==== Texte de la page
Prévu pour la période de juin à novembre 2026, le dispositif repose sur le principe de coordination “Un plan, un budget, une équipe”. L’objectif est d’assurer une intervention harmonisée entre les gouvernements concernés, les agences humanitaires et les acteurs de santé mobilisés sur le terrain.

Selon l’OMS, le plan s’appuie sur quatre piliers essentiels : le leadership des pays affectés dans la conduite des opérations, la mise en œuvre de mesures urgentes pour contenir la transmission du virus, un calendrier d’exécution clairement défini ainsi qu’un financement global de 518 millions USD pour soutenir les activités de riposte.

Présentant cette initiative, le directeur général de l’OMS, a insisté sur la nécessité d’une mobilisation rapide afin de protéger les populations exposées et de limiter l’expansion de la maladie.
========
==== Extraits de données
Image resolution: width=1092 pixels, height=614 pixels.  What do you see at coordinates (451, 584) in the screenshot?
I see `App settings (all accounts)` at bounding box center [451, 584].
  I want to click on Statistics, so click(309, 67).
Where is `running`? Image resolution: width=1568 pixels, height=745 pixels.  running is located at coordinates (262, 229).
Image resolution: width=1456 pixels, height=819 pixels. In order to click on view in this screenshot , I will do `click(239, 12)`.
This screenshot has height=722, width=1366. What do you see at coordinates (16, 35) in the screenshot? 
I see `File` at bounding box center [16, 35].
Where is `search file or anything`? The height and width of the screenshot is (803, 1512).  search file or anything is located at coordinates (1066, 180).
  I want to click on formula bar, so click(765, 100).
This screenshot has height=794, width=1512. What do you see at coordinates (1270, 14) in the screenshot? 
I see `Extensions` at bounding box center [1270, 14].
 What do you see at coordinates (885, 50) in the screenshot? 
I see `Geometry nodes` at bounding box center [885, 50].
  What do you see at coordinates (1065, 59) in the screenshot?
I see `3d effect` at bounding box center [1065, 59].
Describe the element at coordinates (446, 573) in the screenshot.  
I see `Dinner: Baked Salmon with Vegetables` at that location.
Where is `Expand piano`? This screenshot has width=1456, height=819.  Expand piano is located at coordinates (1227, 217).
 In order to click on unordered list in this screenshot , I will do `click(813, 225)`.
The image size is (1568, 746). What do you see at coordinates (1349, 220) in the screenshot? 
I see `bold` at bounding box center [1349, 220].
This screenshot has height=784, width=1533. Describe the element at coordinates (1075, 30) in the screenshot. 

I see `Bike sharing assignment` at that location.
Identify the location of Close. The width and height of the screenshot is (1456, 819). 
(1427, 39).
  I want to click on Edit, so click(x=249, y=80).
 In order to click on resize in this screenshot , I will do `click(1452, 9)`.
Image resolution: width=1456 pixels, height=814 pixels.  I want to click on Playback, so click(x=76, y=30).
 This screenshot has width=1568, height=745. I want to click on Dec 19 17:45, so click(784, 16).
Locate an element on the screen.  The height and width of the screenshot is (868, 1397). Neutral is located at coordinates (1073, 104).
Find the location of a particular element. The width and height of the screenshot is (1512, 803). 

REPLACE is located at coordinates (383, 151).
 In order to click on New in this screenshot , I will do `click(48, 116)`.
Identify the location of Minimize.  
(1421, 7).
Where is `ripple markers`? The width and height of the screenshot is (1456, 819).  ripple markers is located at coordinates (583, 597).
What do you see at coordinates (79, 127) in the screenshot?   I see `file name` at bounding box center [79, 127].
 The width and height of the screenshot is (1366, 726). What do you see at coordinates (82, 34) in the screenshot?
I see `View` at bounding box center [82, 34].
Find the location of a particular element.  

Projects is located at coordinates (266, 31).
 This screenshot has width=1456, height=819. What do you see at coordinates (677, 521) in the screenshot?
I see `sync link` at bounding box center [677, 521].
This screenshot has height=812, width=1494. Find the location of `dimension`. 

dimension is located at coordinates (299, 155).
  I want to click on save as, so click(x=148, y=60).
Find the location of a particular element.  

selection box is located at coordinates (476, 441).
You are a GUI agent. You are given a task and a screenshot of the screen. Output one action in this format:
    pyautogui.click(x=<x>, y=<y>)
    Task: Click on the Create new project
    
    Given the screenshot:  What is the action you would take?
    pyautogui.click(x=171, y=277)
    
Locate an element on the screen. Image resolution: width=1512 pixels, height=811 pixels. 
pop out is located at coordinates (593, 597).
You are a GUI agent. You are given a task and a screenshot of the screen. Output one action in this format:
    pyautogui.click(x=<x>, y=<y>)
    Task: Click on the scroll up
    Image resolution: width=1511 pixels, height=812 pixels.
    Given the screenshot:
========
* _Tâches_
**A.** D’après le texte de la page, quels sont les quatre piliers sur lesquels s’appuie le plan ? Donnez-les tous.
**B.** Répondez à ces questions sur le texte de la page :
(i) Pour quelle période le dispositif est-il prévu ?
(ii) Sur quel principe de coordination repose-t-il ?
(iii) Sur quelle nécessité le directeur général de l’OMS a-t-il insisté ?
Seul le texte de la page sert de source, sans recours aux lignes.

* _Corrigé_
**A.**
- le leadership des pays affectés dans la conduite des opérations
- la mise en œuvre de mesures urgentes pour contenir la transmission du virus
- un calendrier d’exécution clairement défini
- un financement global de 518 millions USD pour soutenir les activités de riposte

**B.**
(i) De juin à novembre 2026.
(ii) Le principe « Un plan, un budget, une équipe ».
(iii) Une mobilisation rapide afin de protéger les populations exposées et de limiter l’expansion de la maladie.